His concern is that smaller congregations mean fewer people to keep the biblical stories alive.
Perhaps he should travel less than an hour south of Chicago to St. John, Ind., to see what Shirley and Frank Shilling have done to create their interpretation of the biblical story at the shrine of Christ's Passion.
Rising out of an Indiana cornfield is a re-creation of the Holy Land designed to provide the visitor with a life-size, interactive journey through the Stations of the Cross.
There are 40 life-size bronze statues depicting the traditional stations. What is not traditional is that the visitor becomes part of the journey.
At Christ's trial before Pontius Pilate, you can stand next to Jesus.
The project has taken eight years and 80 semi-trucks full of boulders from Wisconsin.

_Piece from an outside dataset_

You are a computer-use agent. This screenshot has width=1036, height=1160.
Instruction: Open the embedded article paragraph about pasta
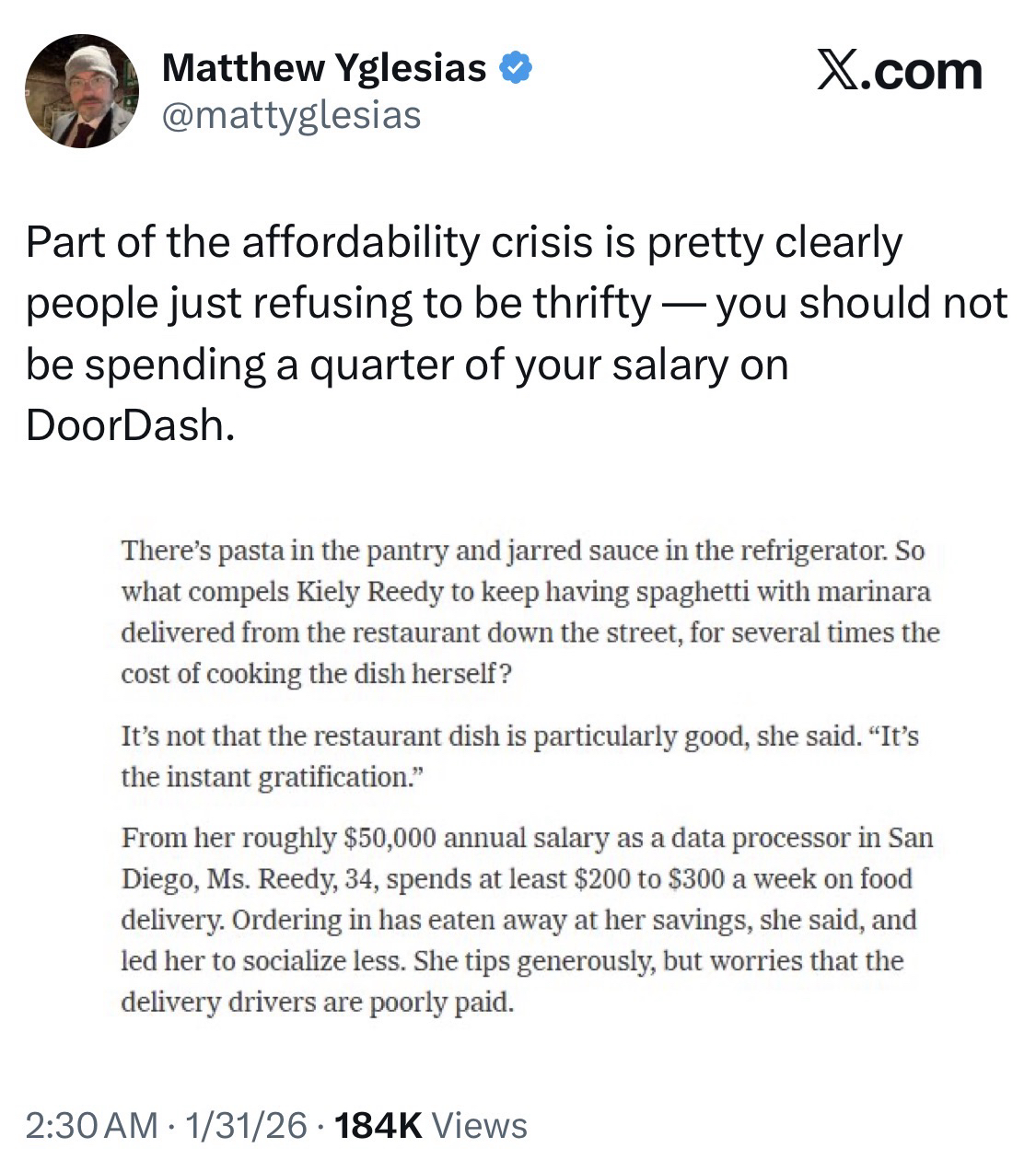click(x=530, y=612)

It has been hard work, but for the Shillings, it's the realization of a dream.
"It just kept growing -- it's like the Holy Spirit maybe just kept giving Frank ideas," Shirley Shilling said. "Things just kept coming to him."
Down the hill from the cross is the tomb.
No detail has been left out. An abandoned shroud leads the visitor to one last station.
"People generally don't expect it," says Father Sammie Malletta, pastor of St. John the Evangelist. "They come out here in this cornfield, and it's amazing."
The Shrine is already visited by 150,000 people each year. The Indiana tourism office predicts 500,000 visitors in three years.
To get ready for those numbers, the gift shop needs expanding. Volunteers already number 100. They'll need more.
The challenge will be to handle the masses and still provide the quiet, spiritual experience the Shillings want, like the Last Supper, where you're invited to sit at the table and contemplate what it must have been like to be there 2,000 years ago.